Task prompt
Locate, in the data below, the line that contains "Google Slides (1008, 78)" and the line that contains "Home (53, 174)"; reproduce exactly those two lines and every line between them, nothing more.

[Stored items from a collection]
--------

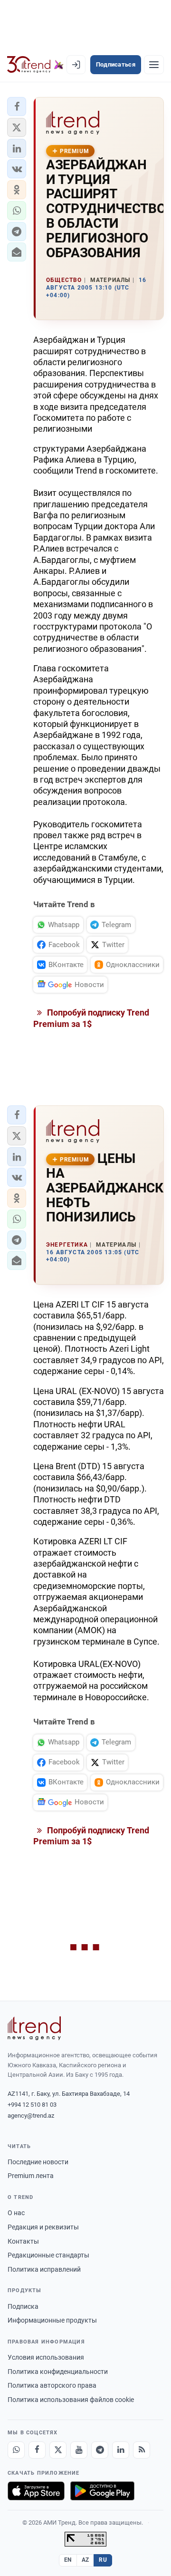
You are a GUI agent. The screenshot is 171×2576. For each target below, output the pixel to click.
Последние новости (38, 2162)
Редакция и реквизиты (43, 2227)
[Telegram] (99, 2450)
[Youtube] (78, 2450)
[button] (17, 106)
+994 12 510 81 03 (32, 2104)
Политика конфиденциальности (58, 2371)
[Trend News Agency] (34, 2028)
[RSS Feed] (141, 2450)
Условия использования (46, 2357)
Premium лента (31, 2175)
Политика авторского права (52, 2385)
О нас (16, 2213)
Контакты (23, 2241)
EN (68, 2560)
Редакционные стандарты (48, 2255)
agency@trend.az (31, 2115)
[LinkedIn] (120, 2450)
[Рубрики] (154, 64)
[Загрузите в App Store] (36, 2490)
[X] (57, 2450)
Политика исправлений (44, 2269)
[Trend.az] (35, 64)
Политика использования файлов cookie (71, 2399)
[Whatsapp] (16, 2450)
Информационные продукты (52, 2320)
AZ (85, 2560)
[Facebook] (37, 2450)
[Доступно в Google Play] (102, 2490)
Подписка (23, 2306)
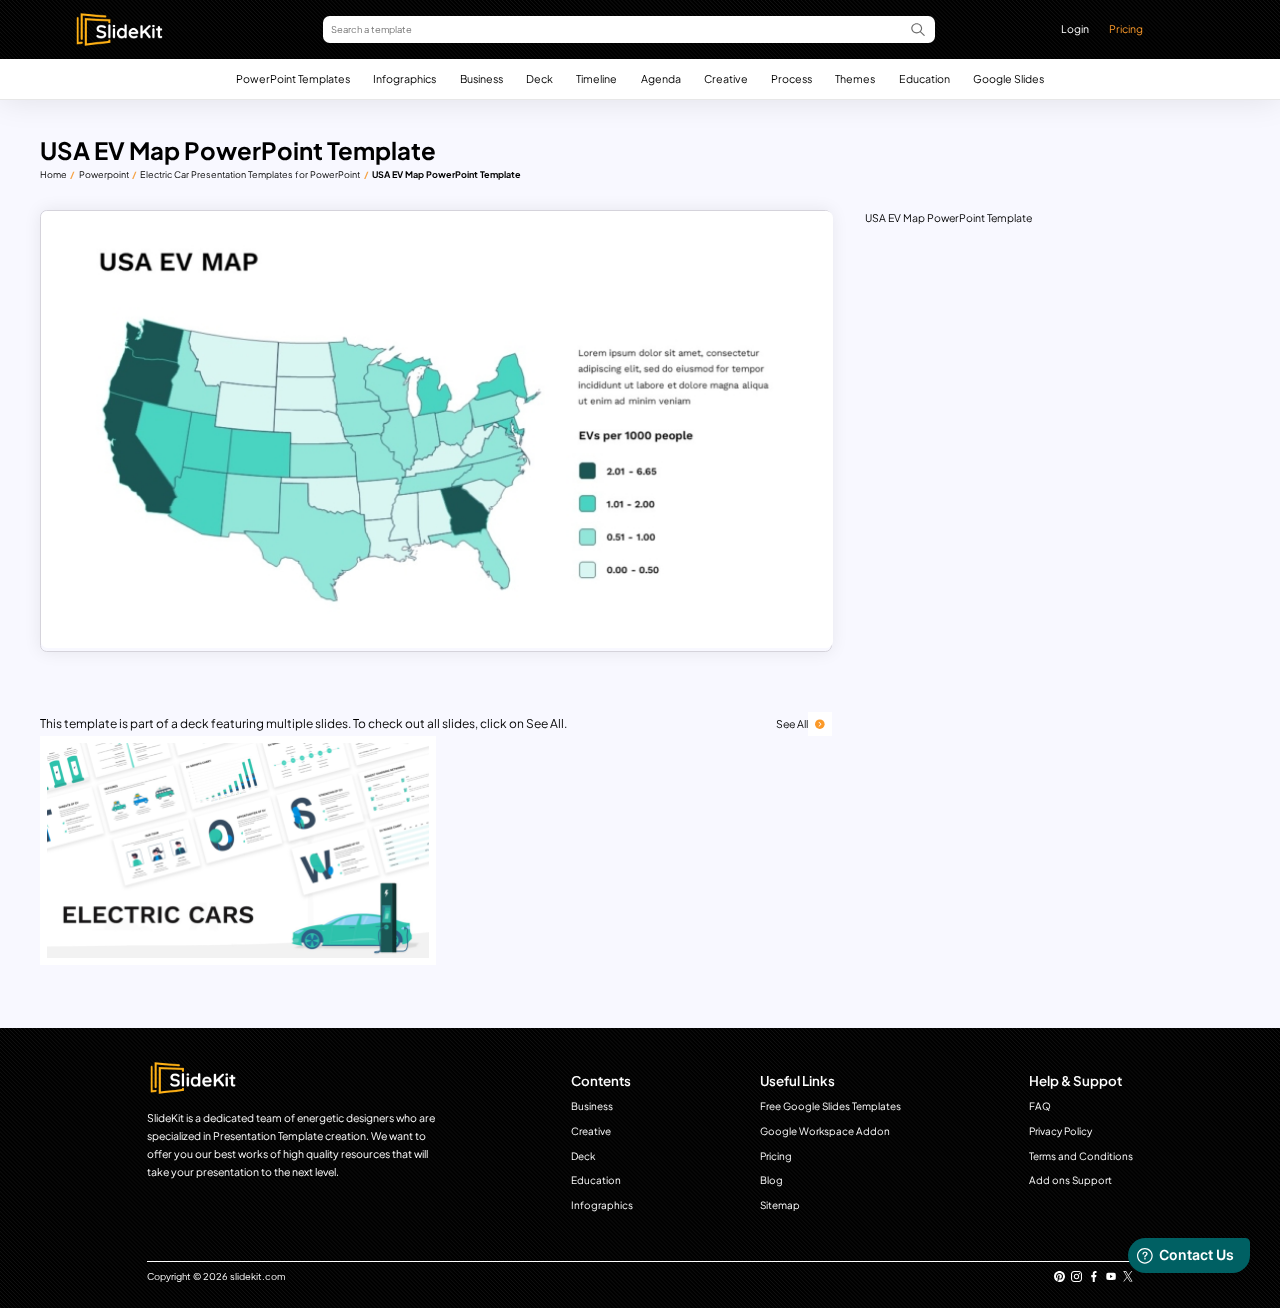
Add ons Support (1070, 1180)
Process (791, 78)
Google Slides (1008, 78)
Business (481, 78)
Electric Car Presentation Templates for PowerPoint (250, 174)
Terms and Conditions (1081, 1156)
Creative (726, 78)
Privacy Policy (1060, 1131)
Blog (771, 1180)
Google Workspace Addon (825, 1131)
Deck (539, 78)
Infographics (404, 78)
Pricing (1126, 28)
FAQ (1040, 1106)
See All (792, 723)
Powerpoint (104, 174)
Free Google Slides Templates (830, 1106)
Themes (855, 78)
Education (924, 78)
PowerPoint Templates (293, 78)
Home (53, 174)
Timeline (596, 78)
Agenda (661, 78)
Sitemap (780, 1205)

--------

Reply to the exercise
Google Slides (1008, 78)
Business (481, 78)
Electric Car Presentation Templates for PowerPoint (250, 174)
Terms and Conditions (1081, 1156)
Creative (726, 78)
Privacy Policy (1060, 1131)
Blog (771, 1180)
Google Workspace Addon (825, 1131)
Deck (539, 78)
Infographics (404, 78)
Pricing (1126, 28)
FAQ (1040, 1106)
See All (792, 723)
Powerpoint (104, 174)
Free Google Slides Templates (830, 1106)
Themes (855, 78)
Education (924, 78)
PowerPoint Templates (293, 78)
Home (53, 174)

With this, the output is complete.